** begin Passage **

# Dark Crystal Prequel Series



## Phyrebrat (May 22, 2017)

I was surprised to read Netflix are working on a 10-episode prequel to _The Dark Crystal._

Loved this as a child and always wanted to know how the Ur-Skek became separated into the two distinct species, so I'm somewhat disappointed that this happens after that.

Anyway, here's what they are calling a teaser trailer though it's nothing of the sort.






and more details on Variety

Good times!

pH


----------



## Nick B (May 22, 2017)

Awesome, I love the Dark Crystal!


----------



## SilentRoamer (May 23, 2017)

I am really excited for this. The main reason I am excited is the team that is putting this together.

Loved Dark Crystal growing up, it used to in turn scare and mystify me. Such an epic tale.


----------



## Amelia Faulkner (May 23, 2017)

Yeah I'm gonna need this. A lot.


----------



## Phyrebrat (May 23, 2017)

I think what will be interesting is to see how the dying king from the film comes into play, and also what Aughra actually is. I hope we get to see the garthim doing scary stuff. 

I was more scared of the garthim I'm the film than the skeksis. 

pH


----------



## Teresa Edgerton (May 23, 2017)

I'm looking forward to this.  But I think I'm even more excited about the Labyrinth sequel.


----------



## Amelia Faulkner (May 23, 2017)

Teresa Edgerton said:


> I think I'm even more excited about the Labyrinth sequel.



Well steady on now...


----------



## dekket (May 24, 2017)

I wonder if it will show gartham wiping out the gelfling.


----------



## Amelia Faulkner (May 24, 2017)

Ooooo!


----------



## SilentRoamer (May 24, 2017)

I hope we get more from Aughra and I would really like to see the original fall of Thra. So when the UrRu split into their respective forms and the erosion of Skeksis culture.

The Dark Crystal really has a vibrant and rich history. Brian Froud rocks!


----------



## Paul_C (May 29, 2017)

Phyrebrat said:


> I was surprised to read Netflix are working on a 10-episode prequel to _The Dark Crystal._
> 
> Loved this as a child and always wanted to know how the Ur-Skek became separated into the two distinct species, so I'm somewhat disappointed that this happens after that.
> 
> ...



I've finally got round to moving lots of stuff to double check - the book that came out at the time the film was released (which I'd packed away to keep it safe from small children) describes a lot of pre-Dark Crystal history, which I hope they're going to use as the framework for at least some of the series.

** end Passage **
** begin Dataset records **

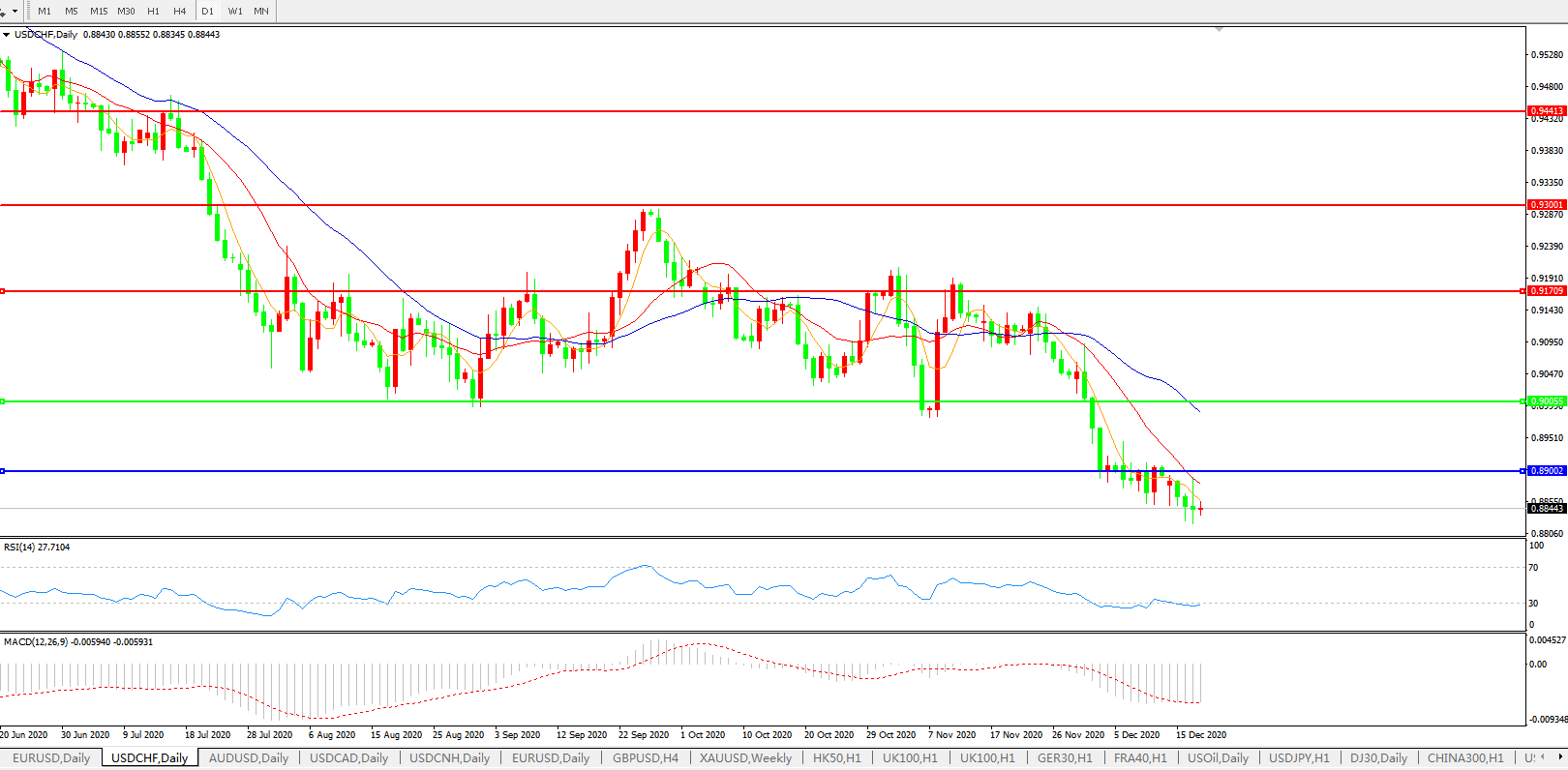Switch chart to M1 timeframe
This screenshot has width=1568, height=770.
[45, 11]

** end Dataset records **
** begin Dataset records **

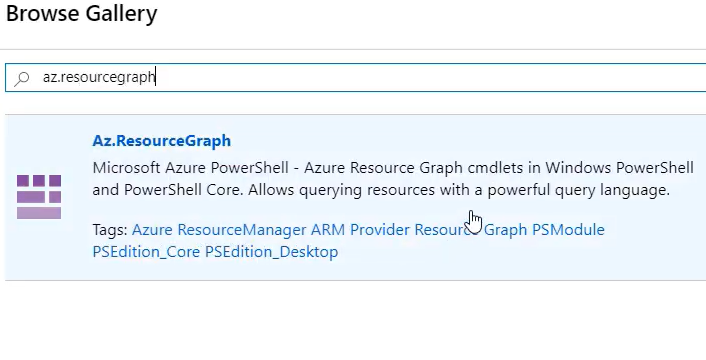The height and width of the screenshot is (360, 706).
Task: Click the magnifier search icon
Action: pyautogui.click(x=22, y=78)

** end Dataset records **

What this exercise asks:
(1) Answer these from the Dark Crystal prequel thread:
(a) How many episodes is the Netflix prequel said to have?
(b) What was Phyrebrat more scared of in the film than the skeksis?
(c) Which sequel is Teresa Edgerton even more excited about?
(2) Copy the Dark Crystal prequel thread between "## Phyrebrat (May 23, 2017)" and "than the skeksis.", inclusive, swapping "dying king" for "old emperor".
(3) Carry the Dark Crystal prequel thread on from its final post by writing what comes next.

Responses to the exercise:
(1)
(a) 10 episodes.
(b) The garthim.
(c) The Labyrinth sequel.

(2)
## Phyrebrat (May 23, 2017)

I think what will be interesting is to see how the old emperor from the film comes into play, and also what Aughra actually is. I hope we get to see the garthim doing scary stuff. 

I was more scared of the garthim I'm the film than the skeksis.

(3)
----------



## Phyrebrat (May 29, 2017)

Paul_C said:


> I've finally got round to moving lots of stuff to double check - the book that came out at the time the film was released (which I'd packed away to keep it safe from small children) describes a lot of pre-Dark Crystal history, which I hope they're going to use as the framework for at least some of the series.



Is that the Brian Froud one? The artwork and transparencies in it are outstanding. I have mine hidden away at my folks, because I took it to school as a child and it got wet which spoiled a lot of the transparencies!

pH


----------



## Paul_C (May 29, 2017)

Phyrebrat said:


> Is that the Brian Froud one? The artwork and transparencies in it are outstanding. I have mine hidden away at my folks, because I took it to school as a child and it got wet which spoiled a lot of the transparencies!
> 
> pH



Yes, one of the first published in the UK (1983) rather than the 2003 reissue.


----------



## Phyrebrat (May 29, 2017)

Me, too. It's beautiful, isn't it? I think I shall one day retire on the proceeds of that and my Babadook book 

pH


----------



## Amelia Faulkner (May 30, 2017)

I used to lust over that book so hard, but it was beyond my fiscal means at the time.


----------



## Lucien21 (May 30, 2017)

The movie was on Film 4 at the weekend, I caught about half of it.


----------



## Paul_C (May 30, 2017)

Phyrebrat said:


> Me, too. It's beautiful, isn't it? I think I shall one day retire on the proceeds of that and my Babadook book
> 
> pH



They seem to be going for around £25 - £30 at the moment, so you might need to wait quite a while.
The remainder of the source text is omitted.